17. Migration from MinIO to DigitalOcean Spaces¶

17.1 Data Migration (Effort and Time)¶

17.1.1 Scope & Key Questions¶

Scope Definition:

Is the migration limited to the TNGAP products bucket?
Are we dealing exclusively with static files, or do any of the files undergo frequent updates requiring minimal disruption?

Timing:

When can the migration be executed to avoid conflicts with active CRUD operations?

Metadata & Versioning:

Is it necessary to retain version history or metadata (e.g., tags, last-modified timestamps)?
This is a critical consideration, as tools like mc mirror do not preserve versioning or metadata.

17.1.2 Approach Options¶

Option 1: mc mirror (Recommended for simplicity and efficiency)

Advantages:
- Fast and suitable for one-way mirroring.
- Simple to script and automate.
- Effective across S3-compatible endpoints with differing credentials.
Limitations:
- Does not preserve version history or bucket-level metadata (e.g., object tags, lifecycle policies).

17.1.2.1 Example script¶

A sample Bash script to automate the migration using mc mirror:

Option 2: Custom scripting using aws s3 sync (via AWS S3 compatibility layer)

Offers more granular control if needed.
But DigitalOcean Spaces' AWS compatibility is partial—not all SDK features work reliably.

17.1.3 Time & Effort Estimate¶

The following estimates are based on the assumption that the only target for migration is the tngap-products bucket (approximately 85–125 GiB as of 18-04-2024):

Average Transfer Speed: Estimated at 30–50 MiB/s (dependent on network conditions).

Migration Duration:

85 GiB / 40 MiB/s ≈ 2–2.5 hours
125 GiB / 40 MiB/s ≈ 3–3.5 hours

Estimated Activity Breakdown:

Activity	Time Estimate
Creating bucket policies	1.5 hours
Migrating users/groups to DO Teams	1 hour
Dry-run sync	15–30 minutes
Initial data sync	2–3.5 hours
Final delta sync	30 minutes–1 hour
Validating post-migration access rules	1 hour
Reconfiguring TNGAP application endpoints	1–2 hours
Post-migration monitoring	1–2 hours

17.2 DigitalOcean Costing¶

17.2.1 Cost Components¶

Storage:

$0.02 per GiB per month.
The first 250 GiB is included in the $5/month Spaces subscription (across all buckets).
- This threshold has already been exceeded.
Additional usage is billed at $0.02/GiB/month.

Data Transfer:

Inbound (upload): Free
Outbound (download):
- The first 1 TB/month is included in the subscription (across all buckets).
- Usage exceeding this is billed at $0.01/GiB per month.

CDN (Optional):

CDN can be enabled per bucket at no additional cost.
Offers performance improvements for distributed clients and may help reduce backend bandwidth costs.

17.3 User/System Access to DO Spaces¶

17.3.1 Access Control Options¶

17.3.1.1 DigitalOcean Console Access¶

Question: Should TNGAP users be granted access to the DigitalOcean web console?

If yes, users must be added to the appropriate DO Team by an administrator.
Users with sufficient permissions can generate their own access keys if needed.
Note that fine-grained IAM is not supported.
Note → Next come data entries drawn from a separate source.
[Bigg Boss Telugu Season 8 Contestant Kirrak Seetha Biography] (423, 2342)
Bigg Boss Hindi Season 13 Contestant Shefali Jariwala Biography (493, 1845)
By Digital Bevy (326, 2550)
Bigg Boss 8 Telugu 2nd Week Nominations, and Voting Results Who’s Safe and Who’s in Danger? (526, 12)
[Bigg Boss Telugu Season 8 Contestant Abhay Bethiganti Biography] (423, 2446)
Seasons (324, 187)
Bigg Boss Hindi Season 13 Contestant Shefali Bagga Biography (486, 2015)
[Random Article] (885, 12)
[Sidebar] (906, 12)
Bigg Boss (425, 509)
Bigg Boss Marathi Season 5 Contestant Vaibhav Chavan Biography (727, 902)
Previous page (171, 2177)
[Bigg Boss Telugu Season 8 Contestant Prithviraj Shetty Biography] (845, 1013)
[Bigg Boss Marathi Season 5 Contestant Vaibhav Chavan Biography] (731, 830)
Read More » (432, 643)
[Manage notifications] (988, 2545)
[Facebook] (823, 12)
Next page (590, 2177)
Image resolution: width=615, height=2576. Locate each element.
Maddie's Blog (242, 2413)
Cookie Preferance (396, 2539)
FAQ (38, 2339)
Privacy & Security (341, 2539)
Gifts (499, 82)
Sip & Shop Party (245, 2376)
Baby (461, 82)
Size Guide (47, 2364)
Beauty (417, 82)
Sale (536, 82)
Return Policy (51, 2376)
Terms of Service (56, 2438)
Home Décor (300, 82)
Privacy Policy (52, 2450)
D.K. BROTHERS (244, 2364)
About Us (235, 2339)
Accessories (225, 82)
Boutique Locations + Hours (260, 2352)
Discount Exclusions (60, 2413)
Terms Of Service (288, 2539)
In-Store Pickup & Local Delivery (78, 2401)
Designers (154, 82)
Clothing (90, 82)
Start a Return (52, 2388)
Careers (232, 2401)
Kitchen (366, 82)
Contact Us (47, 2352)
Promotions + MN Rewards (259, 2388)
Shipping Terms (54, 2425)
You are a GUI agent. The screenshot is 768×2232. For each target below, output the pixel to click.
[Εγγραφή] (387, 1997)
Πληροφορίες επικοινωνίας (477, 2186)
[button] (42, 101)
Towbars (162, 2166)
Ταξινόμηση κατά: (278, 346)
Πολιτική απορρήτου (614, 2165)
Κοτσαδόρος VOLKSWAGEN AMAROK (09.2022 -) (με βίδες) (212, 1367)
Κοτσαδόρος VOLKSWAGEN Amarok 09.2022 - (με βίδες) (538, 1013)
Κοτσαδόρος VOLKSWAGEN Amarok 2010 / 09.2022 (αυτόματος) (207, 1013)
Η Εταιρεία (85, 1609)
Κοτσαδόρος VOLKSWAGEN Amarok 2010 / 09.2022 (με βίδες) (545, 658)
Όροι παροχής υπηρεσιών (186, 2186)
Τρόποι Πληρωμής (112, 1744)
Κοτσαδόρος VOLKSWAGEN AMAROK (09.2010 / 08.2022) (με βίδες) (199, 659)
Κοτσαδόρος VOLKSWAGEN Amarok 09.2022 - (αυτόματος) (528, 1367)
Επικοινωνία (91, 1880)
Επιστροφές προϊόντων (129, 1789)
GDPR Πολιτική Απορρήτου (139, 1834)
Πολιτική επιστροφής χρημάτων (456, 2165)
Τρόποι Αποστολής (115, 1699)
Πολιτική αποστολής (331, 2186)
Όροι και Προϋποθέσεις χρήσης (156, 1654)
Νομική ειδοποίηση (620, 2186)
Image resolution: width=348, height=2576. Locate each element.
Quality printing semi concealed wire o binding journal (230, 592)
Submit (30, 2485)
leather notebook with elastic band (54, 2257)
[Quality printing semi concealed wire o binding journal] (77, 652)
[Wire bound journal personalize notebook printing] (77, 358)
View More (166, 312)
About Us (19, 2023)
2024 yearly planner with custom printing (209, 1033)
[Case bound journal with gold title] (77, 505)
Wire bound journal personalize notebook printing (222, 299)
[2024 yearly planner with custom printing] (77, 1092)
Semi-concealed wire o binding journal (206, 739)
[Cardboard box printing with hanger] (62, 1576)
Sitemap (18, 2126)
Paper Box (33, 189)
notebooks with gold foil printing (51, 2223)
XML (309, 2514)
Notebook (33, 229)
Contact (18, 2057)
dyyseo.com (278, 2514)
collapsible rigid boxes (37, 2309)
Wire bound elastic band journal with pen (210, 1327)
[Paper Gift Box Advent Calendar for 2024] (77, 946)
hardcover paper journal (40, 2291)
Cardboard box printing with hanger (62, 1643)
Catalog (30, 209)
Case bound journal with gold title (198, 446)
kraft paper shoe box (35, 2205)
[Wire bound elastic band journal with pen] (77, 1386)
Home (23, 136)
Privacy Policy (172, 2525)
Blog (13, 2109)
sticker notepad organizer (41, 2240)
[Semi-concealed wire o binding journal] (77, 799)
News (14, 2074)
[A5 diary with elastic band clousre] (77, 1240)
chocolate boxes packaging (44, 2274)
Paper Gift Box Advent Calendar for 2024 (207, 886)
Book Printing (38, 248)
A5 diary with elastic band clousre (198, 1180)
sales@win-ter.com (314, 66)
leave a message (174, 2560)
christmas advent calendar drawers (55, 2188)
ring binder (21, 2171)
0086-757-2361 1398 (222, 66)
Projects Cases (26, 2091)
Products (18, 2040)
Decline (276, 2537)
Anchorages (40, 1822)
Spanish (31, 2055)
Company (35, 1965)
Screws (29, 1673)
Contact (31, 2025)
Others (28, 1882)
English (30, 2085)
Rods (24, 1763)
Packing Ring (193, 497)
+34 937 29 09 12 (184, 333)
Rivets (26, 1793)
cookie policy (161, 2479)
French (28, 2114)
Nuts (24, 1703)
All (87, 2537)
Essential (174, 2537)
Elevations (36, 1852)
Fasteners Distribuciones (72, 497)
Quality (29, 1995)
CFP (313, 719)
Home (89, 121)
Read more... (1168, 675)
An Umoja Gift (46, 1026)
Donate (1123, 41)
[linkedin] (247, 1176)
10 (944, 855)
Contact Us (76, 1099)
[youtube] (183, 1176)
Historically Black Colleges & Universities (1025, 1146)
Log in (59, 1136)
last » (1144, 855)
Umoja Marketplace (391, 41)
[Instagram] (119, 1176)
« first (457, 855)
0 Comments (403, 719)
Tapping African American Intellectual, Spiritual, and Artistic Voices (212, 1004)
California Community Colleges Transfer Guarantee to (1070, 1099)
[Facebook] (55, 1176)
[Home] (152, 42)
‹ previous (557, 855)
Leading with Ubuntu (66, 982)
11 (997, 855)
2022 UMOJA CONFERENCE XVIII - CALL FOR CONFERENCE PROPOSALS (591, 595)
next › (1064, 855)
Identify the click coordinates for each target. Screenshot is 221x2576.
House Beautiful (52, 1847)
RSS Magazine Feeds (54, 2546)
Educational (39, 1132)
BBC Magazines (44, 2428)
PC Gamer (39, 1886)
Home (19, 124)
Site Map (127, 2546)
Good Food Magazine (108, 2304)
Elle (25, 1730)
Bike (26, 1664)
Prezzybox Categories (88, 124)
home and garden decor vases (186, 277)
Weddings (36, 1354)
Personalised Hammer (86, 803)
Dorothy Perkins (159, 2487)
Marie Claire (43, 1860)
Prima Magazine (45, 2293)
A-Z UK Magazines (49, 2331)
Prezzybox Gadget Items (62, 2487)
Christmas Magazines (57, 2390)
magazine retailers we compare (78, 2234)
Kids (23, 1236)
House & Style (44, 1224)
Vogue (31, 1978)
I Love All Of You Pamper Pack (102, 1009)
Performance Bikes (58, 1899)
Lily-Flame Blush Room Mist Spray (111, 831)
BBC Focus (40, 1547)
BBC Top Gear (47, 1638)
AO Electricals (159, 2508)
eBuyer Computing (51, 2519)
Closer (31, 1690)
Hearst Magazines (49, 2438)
DigitalOcean Teams only offer predefined roles:

DigitalOcean Teams currently do not support custom team roles. They offer a set of six predefined roles: Owner, Biller, Billing Viewer, Member, Modifier, and Resource Viewer.

17.3.1.2 Programmatic Access¶

Managed through:

Access keys (Access Key ID and Secret Access Key).
Bucket-level policies configured via Terraform or the DO API.

There is no equivalent IAM system as seen in Minio. Access key lifecycle must be handled manually or via external automation.

17.3.1.3 Migration of IAM Users from MinIO¶

DigitalOcean does not natively support MinIO-style IAM user/group constructs.

Recommended Approach:

Identify key service accounts and human users.
Provision separate access keys for each service or integration.
Use digitalocean_spaces_bucket_policy to apply principle of least privilege where applicable.